Remarkably, Europe’s oil and gas multinationals and energy giants have always had considerable lobbying power in Brussels, and the EU institutions often proved quite willing to invite them to the table when it came to EU energy policy or priority investments. An analysis by Friends of the Earth Europe published in June 2022 showed that the von der Leyen Commission had met more than 500 times – more than once every other day – with the fossil fuel industry or with groups with fossil fuel membership in the first half of its 5 year mandate… and counting.
People over Polluters
The fossil fuels lobby is only one dramatic example. The increasing influence exerted by corporate lobbyists on the political agenda in Europe is resulting in a loss of democracy in EU decision-making and the postponement, weakening, or blockage of urgently needed progress on social and environmental reforms. The EU’s inability to shield people from corporate greed has fueled widespread discontent in civil society. This fear and frustration are in turn fueling the rise of the far-right.
In the framework of the Fossil Free Politics Campaign, responding to undue fossil fuel company influence in EU decision-making, over 100,000 signed a petition to kick big polluters out of politics, and 100 civil society and trade unions raised concern last October. As a result of the petition, the first-ever public hearing into the fossil fuel industry’s responsibility for the energy crisis was held at the European Parliament ). One of the panelists during the hearing, Anna Gilmore, Professor of Public Health and Director of the Tobacco Control Research Group at the University of Bath, warned that the fossil fuel industry was using the same lobbying and PR tactics as the tobacco industry.
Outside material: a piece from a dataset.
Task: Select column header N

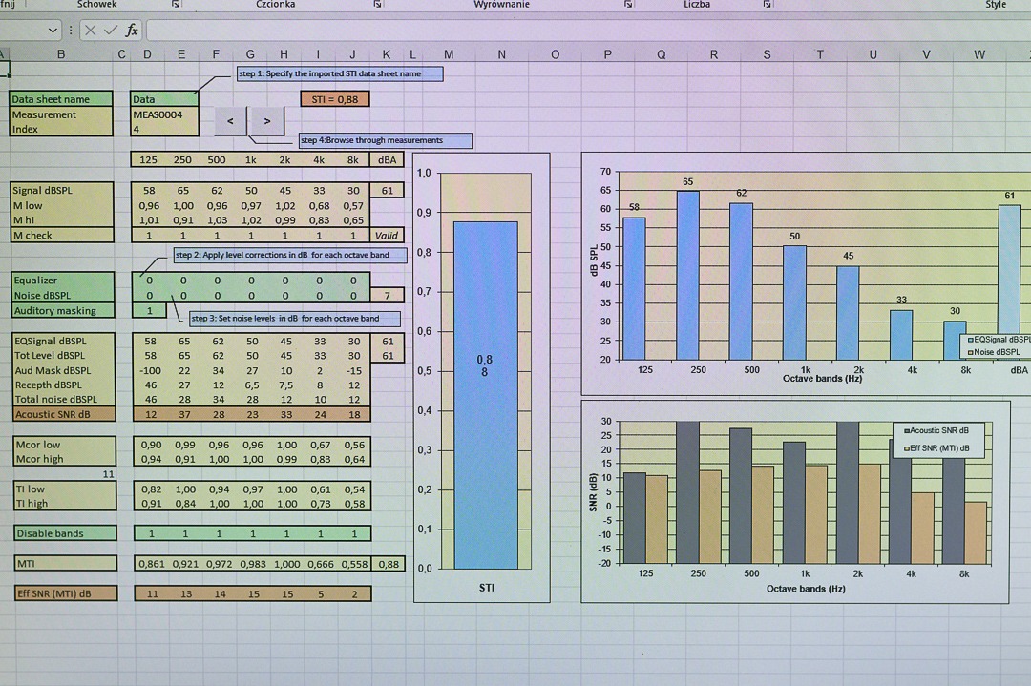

That’s why one of the main demands of the Fossil Free Politics Campaign is to institute a firewall to restrict undue influence of the fossil fuel lobby over climate and energy policy-making (like the firewall imposed on the tobacco industry), keeping Commission advisory groups free from corporate control, and ensuring that EU decision-making centres on the voices of groups representing the public interest.
Power to the People
For years, Friends of the Earth Europe and its allies have been drawing attention to the excessive influence of big corporations on EU policy-making, resulting in decisions which put profits ahead of people and the planet. Nowhere does this become more apparent than with the lobbying efforts of the fossil fuel industries at the European institutions.
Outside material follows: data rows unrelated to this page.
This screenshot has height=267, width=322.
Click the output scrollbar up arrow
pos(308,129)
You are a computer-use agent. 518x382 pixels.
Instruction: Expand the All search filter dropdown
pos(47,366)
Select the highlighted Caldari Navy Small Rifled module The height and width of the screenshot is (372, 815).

In times of multiple crises and disinformation and excessive lobbying forces, a strong climate and civil society movement is needed to expose these excesses, denounce conflicts of interests and hold politicians to account.
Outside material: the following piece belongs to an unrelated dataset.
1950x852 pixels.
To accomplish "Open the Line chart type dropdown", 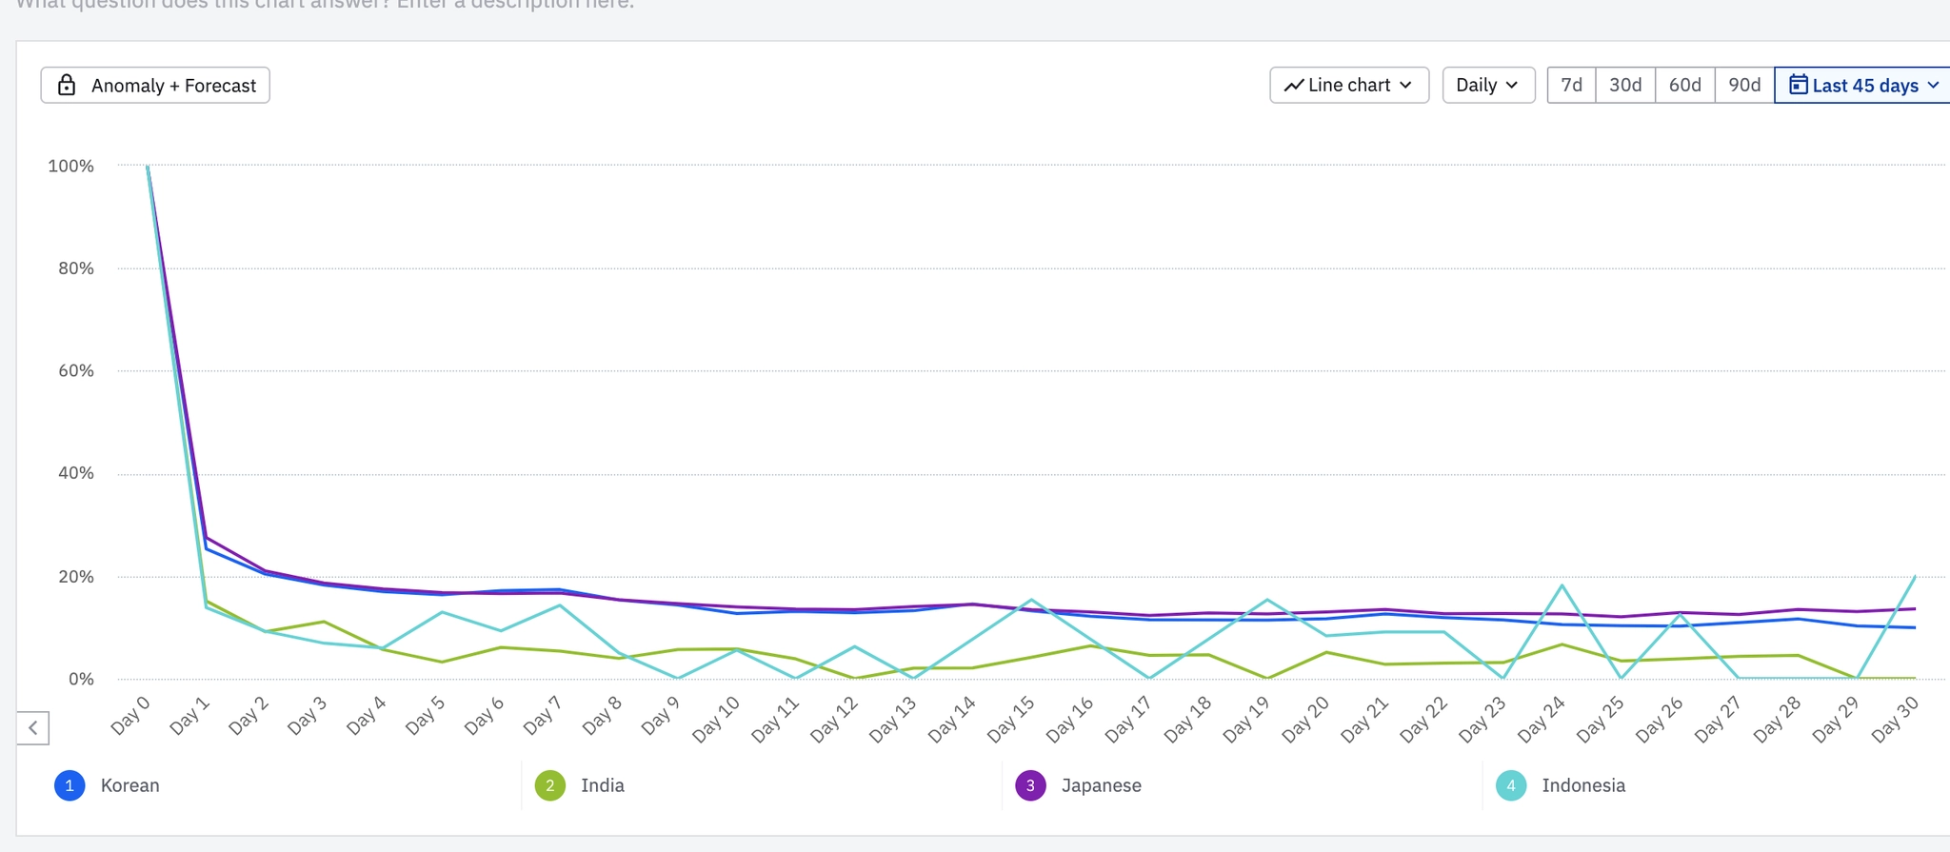I will pos(1348,86).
Now, more than ever, we must advocate for social and environmental justice at the heart of the EU. Although it is a tough battle, the years of campaigning of civil society are also reaping successes , such as the recent decision of the EU to leave the Energy Charter Treaty (ECT).
Corporate influence threatens European democracy, obstructing a swift and just green transition. Instead of aiding people in moving away from fossil fuels, corporate lobbying subsidises polluters and prioritises profits. It’s time to reclaim people’s rights.